■ Your goal:
Can you rewrite the data from the line containing "Viewport: 750px width, 864px" through the line containing "The image size is (1170, 660).", with "screenshot" changed to "screen capture" and everything else left as it is? Leave the pictures out of your answer.

■ Material provided:
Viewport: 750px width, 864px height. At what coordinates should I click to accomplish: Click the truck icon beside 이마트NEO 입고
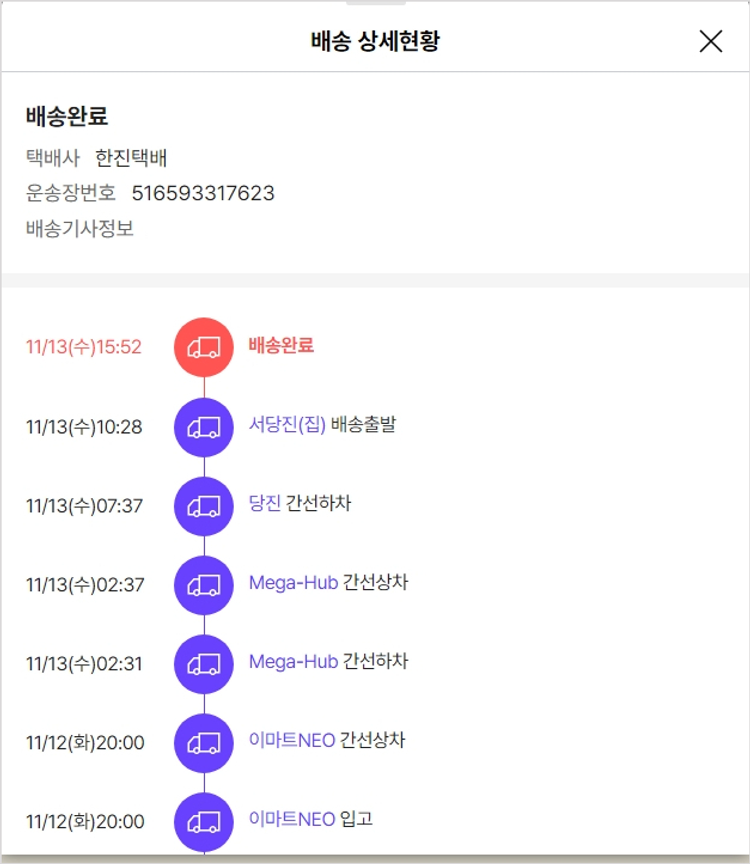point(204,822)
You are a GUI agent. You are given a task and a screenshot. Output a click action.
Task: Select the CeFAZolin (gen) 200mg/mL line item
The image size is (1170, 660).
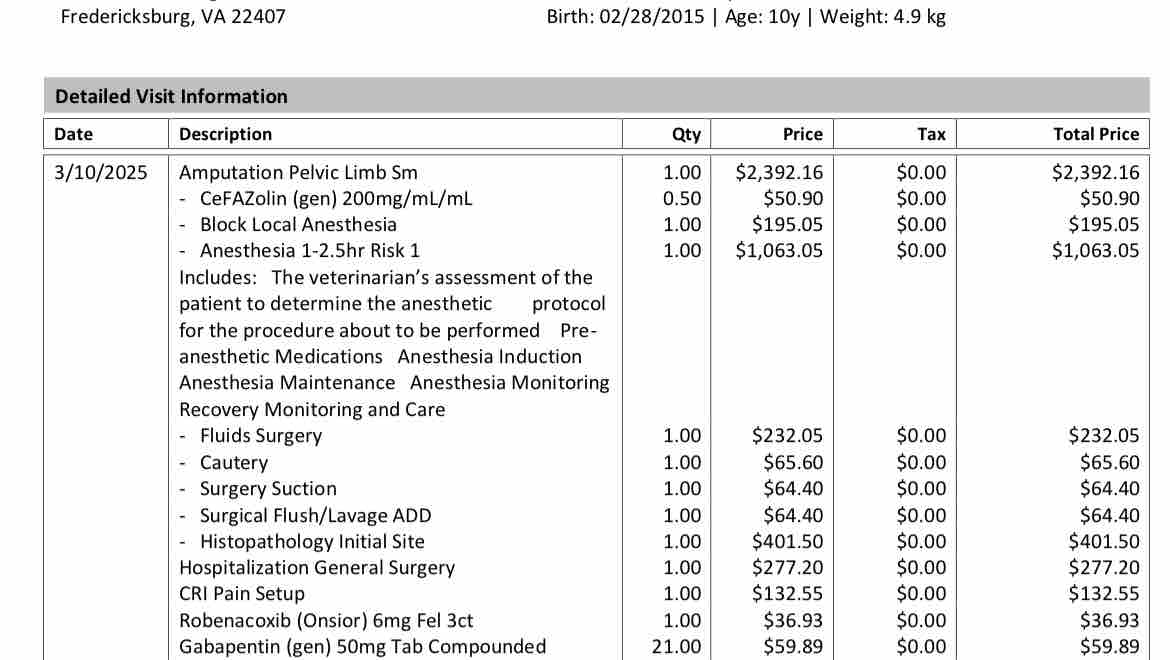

* * *

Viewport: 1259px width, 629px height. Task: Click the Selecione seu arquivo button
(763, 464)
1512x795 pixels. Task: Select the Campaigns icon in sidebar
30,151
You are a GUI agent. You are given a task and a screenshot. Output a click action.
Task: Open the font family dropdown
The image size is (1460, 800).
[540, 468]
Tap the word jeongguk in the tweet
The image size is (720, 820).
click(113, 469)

■ Task response:
Viewport: 750px width, 864px height. At what coordinates should I click to accomplish: Click the truck icon beside 이마트NEO 입고
point(204,822)
You are a GUI agent. You are given a task and a screen capture. Output a click action.
Task: Select the CeFAZolin (gen) 200mg/mL line item
The image size is (1170, 660).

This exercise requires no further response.